| PASSAGE FOR REVIEW |
↓↓↓

Rate-setter: Recovery will be ‘incomplete V’
BoE policymaker says that cautious consumers and unemployment could hold back the coming upswing
BANK of England policymaker Silvana Tenreyro has said the UK’s Covid-19 recovery is likely to be an “incomplete V” as people and companies spend cautiously through the pandemic. Ms Tenreyro expects a first big step-up in growth between July and September as shoppers shift their behaviour and unemployment climbs.
Her comments came after May’s GDP figures disappointed with growth of just 1.8pc over the month as lockdown restrictions gradually lifted.
The rate-setter’s assessment is far less bullish than that of her colleague Andy Haldane, the Bank’s chief economist, who claimed “so far, so V” on the shape of the recovery. She said: “Behavioural responses mean that the UK economic outlook will continue to depend on the global and domestic spread of Covid-19. Assuming prevalence gradually falls, my central case forecast is for GDP to follow an interrupted or incomplete ‘V-shaped’ trajectory, with the first quarterly step-up in the third quarter.”
Ms Tenreyro suggested coronavirus would push down on inflation for some time, despite the Office for National Statistics’ figures showing a surprise uptick in inflation last month to 0.6pc – albeit still far below the Bank’s 2pc target. The Monetary Policy Committee voted to pump an extra £100bn into the UK economy in June, pushing the total size of its quantitative easing programme to £735bn.
Despite the £160bn support of the Chancellor’s fiscal package, the economist said “we are likely to see disinflationary pressures” due to behavioural shifts, fears of a second wave and plummeting business investment. The temporary VAT cut that started this week for hospitality firms would add to the downward pressure, she added. The ONS has been hampered by Covid-19 in its efforts to collect prices but June’s brief uptick in the consumer prices index caught economists off guard.
Inflation is still close to four-year lows but was pushed higher by a surprise jump in computer games prices compared to last year, thanks to the release of top-selling PlayStation 4 game
The Last of Us Part II and lockdown spending on consoles and games.
Clothing and footwear prices also fell by far less than anticipated in June as shops reopened. HSBC’s UK economist Chris Hare said the rise in inflation was likely to be temporary as the “Covid-19 shock is a disinflationary, rather than inflationary, one”.
The ONS also confirmed that the Chancellor’s Eat Out to Help Out scheme offering half price discounts of up to £10 would be included in August inflation figures, applying to restaurant meals, which make up around 3pc of the inflation basket.
This, along with the temporary VAT cut, could push the CPI to an all-time low in August, economists have said.

↑↑↑

| RECORD EXTRACTS |
↓↓↓

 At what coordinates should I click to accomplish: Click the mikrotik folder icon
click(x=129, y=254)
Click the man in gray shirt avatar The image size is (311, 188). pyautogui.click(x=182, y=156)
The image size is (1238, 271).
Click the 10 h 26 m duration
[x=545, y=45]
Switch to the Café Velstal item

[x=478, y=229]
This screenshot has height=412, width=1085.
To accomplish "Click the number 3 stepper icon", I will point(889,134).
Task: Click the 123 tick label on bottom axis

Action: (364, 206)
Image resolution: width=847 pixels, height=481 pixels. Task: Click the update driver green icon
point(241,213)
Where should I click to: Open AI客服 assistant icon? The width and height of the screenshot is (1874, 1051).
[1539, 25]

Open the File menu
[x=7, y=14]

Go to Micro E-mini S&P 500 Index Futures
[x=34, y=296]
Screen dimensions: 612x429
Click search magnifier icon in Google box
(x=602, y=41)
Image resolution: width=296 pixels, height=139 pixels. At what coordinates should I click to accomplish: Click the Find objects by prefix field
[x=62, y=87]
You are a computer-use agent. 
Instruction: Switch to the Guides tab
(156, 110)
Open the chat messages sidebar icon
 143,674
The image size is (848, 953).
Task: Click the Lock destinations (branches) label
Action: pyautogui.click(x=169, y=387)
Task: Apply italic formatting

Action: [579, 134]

↑↑↑

| WORK ORDER 1 |
In the article on the UK recovery, rewrite the paragraph that begins "Despite the £160bn support" as a short bulleted list that keeps its main facts.
| WORK ORDER 2 |
Set down word for word everything in the article on the UK recovery from "Rate-setter: Recovery will" down to "and unemployment climbs.".

| FINAL ANSWER 1 |
- Despite the Chancellor's £160bn fiscal package, Ms Tenreyro expects disinflationary pressures from behavioural shifts, fears of a second wave and plummeting business investment.
- She said the temporary VAT cut for hospitality firms, which started this week, would add to that downward pressure.
- Covid-19 has hampered the ONS in collecting prices.
- June's brief uptick in the consumer prices index caught economists off guard.

| FINAL ANSWER 2 |
Rate-setter: Recovery will be ‘incomplete V’
BoE policymaker says that cautious consumers and unemployment could hold back the coming upswing
BANK of England policymaker Silvana Tenreyro has said the UK’s Covid-19 recovery is likely to be an “incomplete V” as people and companies spend cautiously through the pandemic. Ms Tenreyro expects a first big step-up in growth between July and September as shoppers shift their behaviour and unemployment climbs.